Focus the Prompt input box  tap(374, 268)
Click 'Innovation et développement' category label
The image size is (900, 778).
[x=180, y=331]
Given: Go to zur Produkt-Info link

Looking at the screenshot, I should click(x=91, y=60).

########

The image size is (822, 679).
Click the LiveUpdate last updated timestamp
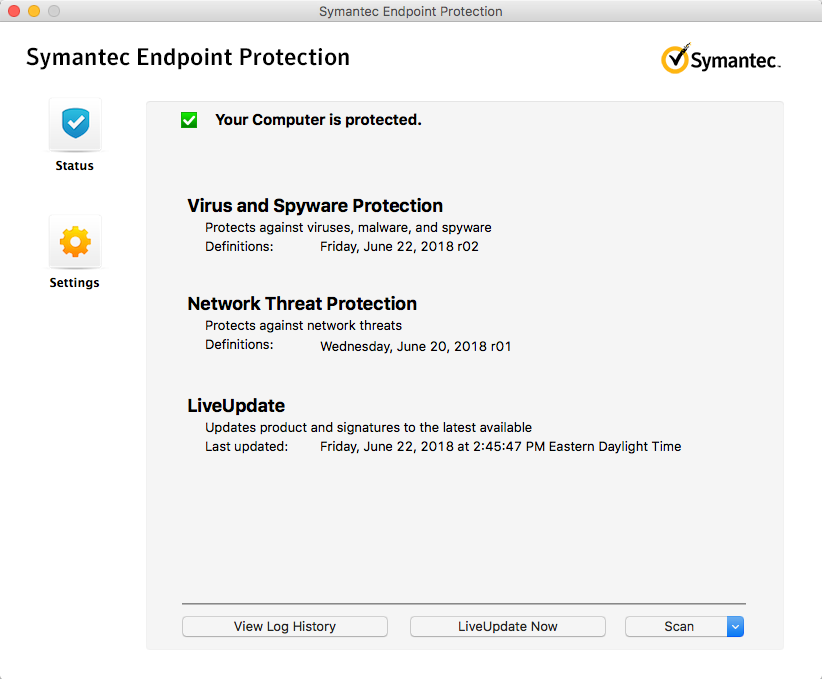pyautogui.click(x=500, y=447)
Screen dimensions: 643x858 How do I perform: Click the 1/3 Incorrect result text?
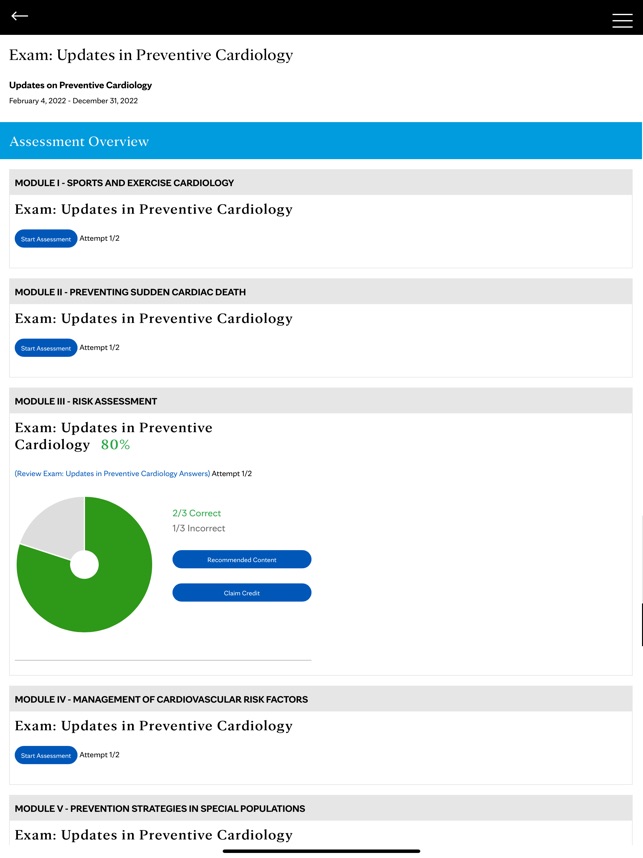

########

[WORK TO BE COMPLETED]:
For the material above, give again only the lines starting at the line that contains "The image size is (822, 679)." and ending at the line that contains "Screen dimensions: 643x858". Pictures do not belong in the copy.

[WORKED SOLUTION]:
The image size is (822, 679).
Click the LiveUpdate last updated timestamp
pyautogui.click(x=500, y=447)
Screen dimensions: 643x858 How do I perform: Click the 1/3 Incorrect result text?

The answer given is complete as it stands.